We can see the associated data with context reference documents which will be important for our deployment. Note to make sure there are not duplicate sources we have to create a set of tuples containing the title and url:
references = {(doc.metadata['title'], doc.metadata['url']) for doc in response['context']}
references
{('Radio and Television Report to the American People on the Berlin Crisis, July 25, 1961',
'https://www.jfklibrary.org//archives/other-resources/john-f-kennedy-speeches/berlin-crisis-19610725'),
('Remarks of President John F. Kennedy at the Rudolph Wilde Platz, Berlin, June 26, 1963',
'https://www.jfklibrary.org//archives/other-resources/john-f-kennedy-speeches/berlin-w-germany-rudolph-wilde-platz-19630626')}
4. Deploying A RAG Application ¶
Now in order to deploy this in a Streamlit App I'll create a function that called ask_question that takes in a question and an index_name for the vector database, it then runs all the logic we went through above and returns the response dictionary.
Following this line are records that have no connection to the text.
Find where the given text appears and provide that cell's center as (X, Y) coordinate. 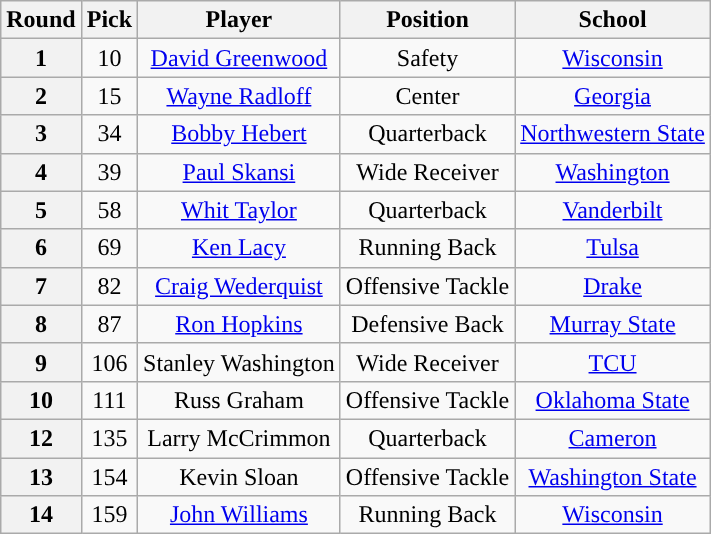
Georgia (613, 96)
Washington State (613, 477)
Pick (109, 20)
Safety (427, 58)
7 (41, 286)
John Williams (240, 515)
13 (41, 477)
106 (109, 362)
Cameron (613, 438)
Player (240, 20)
Position (427, 20)
12 (41, 438)
34 (109, 134)
69 (109, 248)
1 (41, 58)
159 (109, 515)
Paul Skansi (240, 172)
2 (41, 96)
Vanderbilt (613, 210)
Ken Lacy (240, 248)
Murray State (613, 324)
135 (109, 438)
David Greenwood (240, 58)
Bobby Hebert (240, 134)
15 (109, 96)
4 (41, 172)
Washington (613, 172)
Northwestern State (613, 134)
154 (109, 477)
9 (41, 362)
Round (41, 20)
Wayne Radloff (240, 96)
Defensive Back (427, 324)
Tulsa (613, 248)
111 (109, 400)
14 (41, 515)
Ron Hopkins (240, 324)
School (613, 20)
58 (109, 210)
Drake (613, 286)
Larry McCrimmon (240, 438)
3 (41, 134)
Russ Graham (240, 400)
Center (427, 96)
82 (109, 286)
Oklahoma State (613, 400)
Stanley Washington (240, 362)
8 (41, 324)
TCU (613, 362)
39 (109, 172)
87 (109, 324)
Kevin Sloan (240, 477)
Whit Taylor (240, 210)
6 (41, 248)
Craig Wederquist (240, 286)
5 (41, 210)
Find where the given text appears and provide that cell's center as (x, y) coordinate. 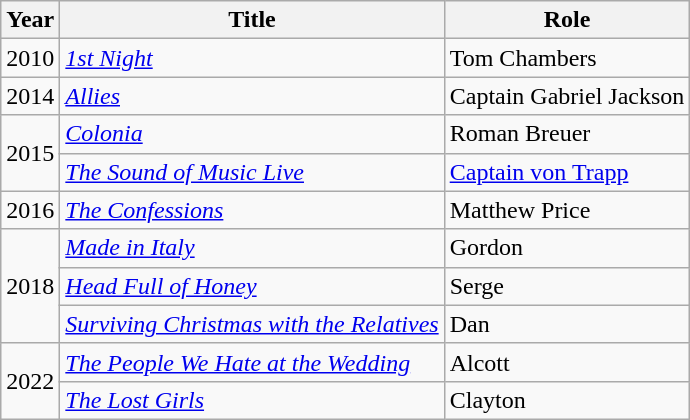
Serge (567, 286)
Alcott (567, 362)
Dan (567, 324)
2014 (30, 96)
Roman Breuer (567, 134)
Gordon (567, 248)
The Sound of Music Live (252, 172)
2022 (30, 381)
Allies (252, 96)
The People We Hate at the Wedding (252, 362)
Matthew Price (567, 210)
Captain von Trapp (567, 172)
Clayton (567, 400)
Year (30, 20)
Surviving Christmas with the Relatives (252, 324)
The Lost Girls (252, 400)
Head Full of Honey (252, 286)
2016 (30, 210)
1st Night (252, 58)
Colonia (252, 134)
Made in Italy (252, 248)
2015 (30, 153)
Tom Chambers (567, 58)
Title (252, 20)
Role (567, 20)
2018 (30, 286)
The Confessions (252, 210)
Captain Gabriel Jackson (567, 96)
2010 (30, 58)
Return [X, Y] of the center of cell containing provided text 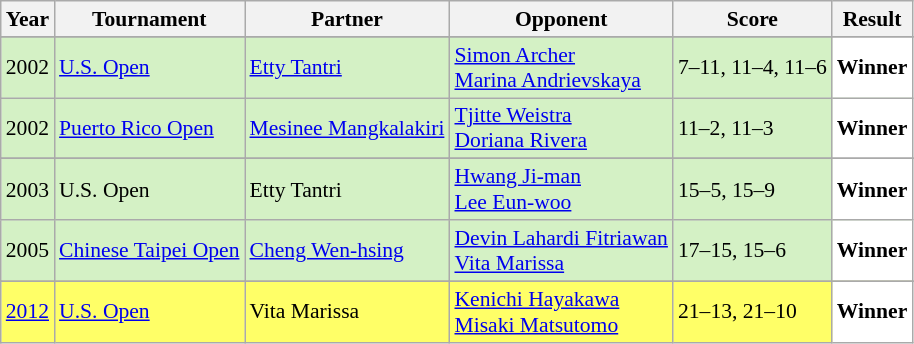
11–2, 11–3 [752, 128]
2005 [28, 250]
17–15, 15–6 [752, 250]
Kenichi Hayakawa Misaki Matsutomo [561, 312]
Hwang Ji-man Lee Eun-woo [561, 190]
Puerto Rico Open [149, 128]
Opponent [561, 19]
15–5, 15–9 [752, 190]
Devin Lahardi Fitriawan Vita Marissa [561, 250]
21–13, 21–10 [752, 312]
Mesinee Mangkalakiri [346, 128]
Chinese Taipei Open [149, 250]
2012 [28, 312]
Result [872, 19]
Simon Archer Marina Andrievskaya [561, 68]
Tjitte Weistra Doriana Rivera [561, 128]
Vita Marissa [346, 312]
2003 [28, 190]
Year [28, 19]
7–11, 11–4, 11–6 [752, 68]
Tournament [149, 19]
Partner [346, 19]
Score [752, 19]
Cheng Wen-hsing [346, 250]
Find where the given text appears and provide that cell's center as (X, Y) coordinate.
I'll then print the answer from the LLM and then print out the retrieved documents as sources for the with the title as the speech and the the url as a hyperlink. The entire streamlit app with an example is shown below,
I won't go through the process of deploying this app to Google Cloud Run as I have covered that pretty extensively in a prior post.
5. Conclusions ¶
In this post I covered the basics of creating a Retrivial Augumented Generation (RAG) App using Langchain and deploying it as a Streamlit App. The RAG application is based on Speeches made by President Kenendy and were stored in a Pinecone Vector database. In a future post I will go over methods of evaluating and testing the RAG pipeline, but this is enough for now. Hope you enjoyed it!